After I first “beat” depression, I liked to tell people that no matter how bad things seem, there was a light at the end of the tunnel. I had survived the suicide attempts, I had stopped hurting myself, I had even sought help and gotten medication. I was a survivor.

And maybe that is how it works for some people. In fact, I hope/wish that’s how it works for most people who have ever had to live with depression.

Unfortunately, it appears that is not how it works for me. It seems that my life will be a constant battle to keep my head above water, only sometimes the water is calm and the weather is nice, and other times the seas are stormier than anything even Melville could imagine.

The first medication I was put on was like a life boat, and I thought it was bringing me to dry land, but it gradually filled with water until I was swimming again.

The next medication was a life ring that sharks found delicious and I found all too temporary.

Therapy is great for swimming lessons, but it doesn’t really get me closer to the mainland.

And so, if I really think about it, I can’t remember the last time I actually wanted to be alive. I can think of lots of times I didn’t, and even more when I didn’t care either way. My life, for years now, has been a series of efforts to do what people do, hoping that would result in my feeling what people feel, but existing in this world is hard. I realize now that I never really expected to still be here; I didn’t plan this far ahead! So I’ll keep groping around in the dark until I find the next right thing for me to do, and maybe eventually I won’t have to try so hard to be alive.

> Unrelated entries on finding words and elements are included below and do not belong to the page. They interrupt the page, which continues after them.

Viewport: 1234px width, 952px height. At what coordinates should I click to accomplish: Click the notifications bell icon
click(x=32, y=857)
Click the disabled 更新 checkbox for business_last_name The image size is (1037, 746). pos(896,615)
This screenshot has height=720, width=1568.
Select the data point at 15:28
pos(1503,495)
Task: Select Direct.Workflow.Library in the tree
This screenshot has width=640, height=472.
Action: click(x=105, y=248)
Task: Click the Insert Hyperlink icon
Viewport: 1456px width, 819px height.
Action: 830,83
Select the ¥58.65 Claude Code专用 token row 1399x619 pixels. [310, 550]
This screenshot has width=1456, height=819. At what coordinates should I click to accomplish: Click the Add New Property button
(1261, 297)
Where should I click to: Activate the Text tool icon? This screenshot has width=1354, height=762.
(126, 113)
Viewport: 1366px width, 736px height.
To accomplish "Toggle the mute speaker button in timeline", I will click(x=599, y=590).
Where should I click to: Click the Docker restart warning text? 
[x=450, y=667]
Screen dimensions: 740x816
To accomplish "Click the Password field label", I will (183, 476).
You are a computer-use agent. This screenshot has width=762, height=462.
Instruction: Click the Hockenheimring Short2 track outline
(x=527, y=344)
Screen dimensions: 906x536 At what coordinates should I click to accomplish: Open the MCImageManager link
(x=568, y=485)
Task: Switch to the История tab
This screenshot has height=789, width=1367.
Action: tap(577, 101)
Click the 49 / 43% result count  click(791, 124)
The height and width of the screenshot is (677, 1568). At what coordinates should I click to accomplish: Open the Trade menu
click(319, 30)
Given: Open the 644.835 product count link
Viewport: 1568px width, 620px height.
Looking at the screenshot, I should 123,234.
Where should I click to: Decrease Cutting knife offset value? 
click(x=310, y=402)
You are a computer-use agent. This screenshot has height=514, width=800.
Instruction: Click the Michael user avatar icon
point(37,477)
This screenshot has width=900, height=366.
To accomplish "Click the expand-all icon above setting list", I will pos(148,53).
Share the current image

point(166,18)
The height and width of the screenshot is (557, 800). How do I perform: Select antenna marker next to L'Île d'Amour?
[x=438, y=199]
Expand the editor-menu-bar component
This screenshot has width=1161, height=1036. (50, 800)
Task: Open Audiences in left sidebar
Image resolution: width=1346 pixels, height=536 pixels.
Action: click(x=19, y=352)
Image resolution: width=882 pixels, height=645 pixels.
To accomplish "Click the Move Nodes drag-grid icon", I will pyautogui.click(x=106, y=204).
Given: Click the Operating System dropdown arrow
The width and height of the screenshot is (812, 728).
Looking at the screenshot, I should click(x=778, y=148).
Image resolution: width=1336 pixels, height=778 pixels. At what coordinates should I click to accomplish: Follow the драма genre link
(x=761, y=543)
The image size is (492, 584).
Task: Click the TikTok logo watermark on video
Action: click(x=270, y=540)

I’m only now realizing that I may never reach land again, and I’m struggling to come to terms with living my life at sea. It all feels so unfair, watching the world dance on land above me, while far too many of my friends and I strive to stay afloat. But then, I’m a straight white educated male in America, born into a family in a comfortable economic position, and that’s the ultimate unfair advantage. That makes it awfully hard to feel sorry for myself.

Along those lines, I’ve been wrestling lately with how to explain my actions (or inactions) and attitudes that – to me at least – are clear results of my illness. It feels like bringing up my diagnosis is just an excuse, a “get out of jail free card” to justify my being a lazy asshole. Depending on how hard I think about it I either feel like even more of an asshole or I feel stupid for thinking people wouldn’t understand.

After these mental gymnastics to orient my depression and self in time and in relation to society, I no longer know what I would tell a younger person just starting out their fight. I would love to tell them it gets better, but I don’t believe that anymore. The fight doesn’t necessarily end, you won’t necessarily ever want to be alive, and the hardest part isn’t necessarily behind you.

So I guess just buckle up, and, well not enjoy per se, but tolerate, maybe, the ride?